De gewenste inhoud van dat stuwmeer is in liters of in kubieke meters te berekenen. Wie aan de andere kant van de Atlantische Oceaan de ingenieurstitel heeft behaald, kan kiezen uit gallons of… acre-feet.  Acrefeet…. serieus: dat is toch geen eenheid? Dat is een dertig centimeter dikke plak van twintig bij tweehonderd meter! 

Dagelijkse kost voor mij als watermanager-ingenieur

Ons Europese SI-stelsel maakt rekenen supermakkelijk. Vermenigvuldig de oppervlakte van het bovenstroomse gebied (in vierkante meter), met de hoeveelheid regen (in meter) en je weet hoeveel water (in kubieke meter) er het stuwmeer instroomt. Deel die uitkomst door het oppervlak van het stuwmeer (in vierkante meter) en je weet hoeveel waterstijging (in meter) je kunt verwachten. Dagelijkse kost voor mij als watermanager-ingenieur. 
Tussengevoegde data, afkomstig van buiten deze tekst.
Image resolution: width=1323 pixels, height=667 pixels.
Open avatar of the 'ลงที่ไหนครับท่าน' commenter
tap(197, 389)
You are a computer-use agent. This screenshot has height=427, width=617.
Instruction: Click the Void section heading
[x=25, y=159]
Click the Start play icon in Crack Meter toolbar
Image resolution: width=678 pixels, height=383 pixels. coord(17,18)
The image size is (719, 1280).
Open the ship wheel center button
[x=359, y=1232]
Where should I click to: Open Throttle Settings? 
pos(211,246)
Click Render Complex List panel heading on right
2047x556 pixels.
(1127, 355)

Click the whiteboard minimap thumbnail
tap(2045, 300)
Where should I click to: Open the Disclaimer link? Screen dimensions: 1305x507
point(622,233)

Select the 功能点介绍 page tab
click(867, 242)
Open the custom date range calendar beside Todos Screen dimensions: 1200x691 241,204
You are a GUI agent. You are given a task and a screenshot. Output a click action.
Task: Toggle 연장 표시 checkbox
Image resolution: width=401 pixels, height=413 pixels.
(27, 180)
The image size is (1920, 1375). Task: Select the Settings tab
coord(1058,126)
Lake Oroville, het stuwmeer achter de grootste dam in de Verenigde Staten, bevat zo’n 4,3 miljard kubieke meter water. Maar hoeveel velden mais kun je daarmee irrigeren? Dan zijn opeens die acre-feet zo gek nog niet: een volume van een voet water op een are land.

Aangezien Amerikaanse boerderijen hun oppervlakte in acres bepalen en hun irrigatiebehoefte in feet kan de Oroville-dam met zijn 3,5 miljoen acre-feet dus 3,5 miljoen acre van een voet aan water voorzien. Of zeven miljoen acre een halve voet water. Dat is een stuk makkelijker voor te stellen. 

Met het SI is het makkelijk rekenen, maar moeilijk voor te stellen. Het is niet raar dat ingenieurs naast het makkelijke SI ook eenheden gebruiken die aansluiten bij wat we ons kunnen voorstellen en wat we nodig hebben. Zoals de acre-feet.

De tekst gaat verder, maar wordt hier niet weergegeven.